* _Exercise task_
Rescale the lines starting at the beginning of the records and ending at the line that contains "click(691, 236)" by writing them out again with their requests, multiplying every coordinate in the answers by 2.25 and rounding to whole numbers with halves rounded up. Leave the pictures out of your answer.
* Begin Excerpted data *
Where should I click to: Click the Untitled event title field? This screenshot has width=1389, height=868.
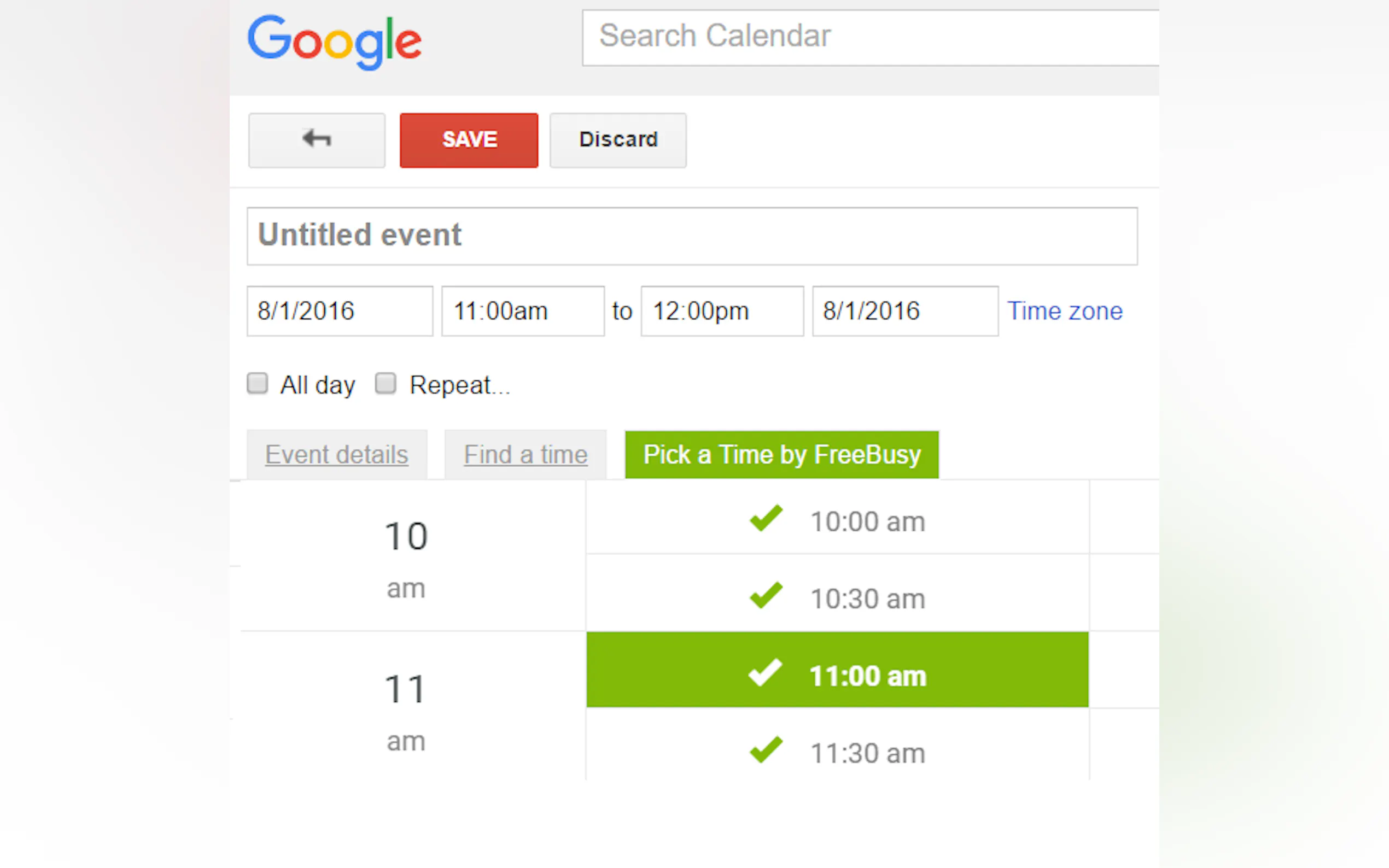click(691, 236)
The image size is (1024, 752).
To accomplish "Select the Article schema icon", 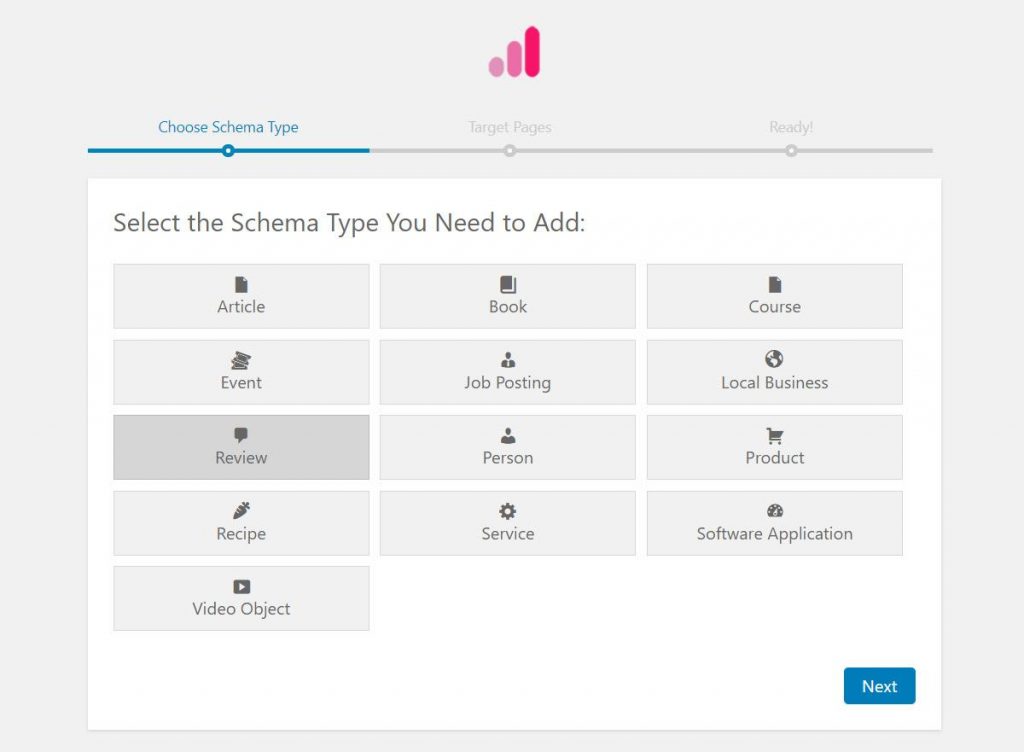I will click(x=241, y=284).
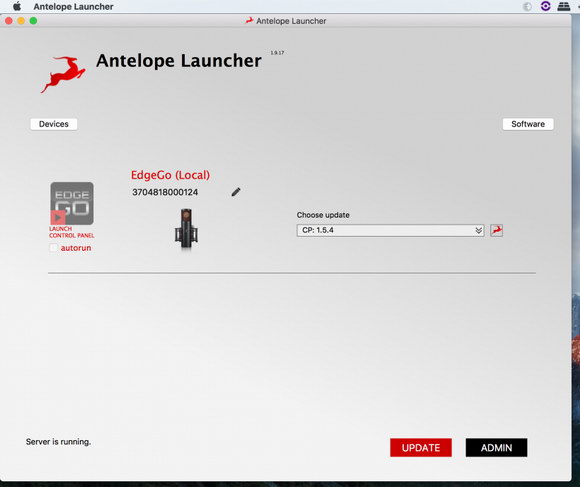Click the red UPDATE button
The image size is (580, 487).
click(421, 447)
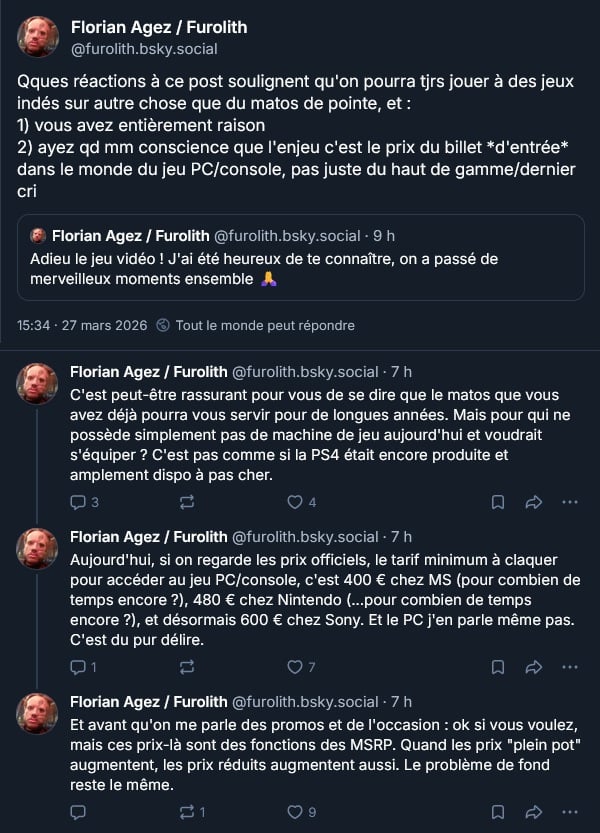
* End Excerpted data *
* _Finished answer_
Where should I click to: Click the Untitled event title field? This screenshot has width=1389, height=868.
click(1555, 531)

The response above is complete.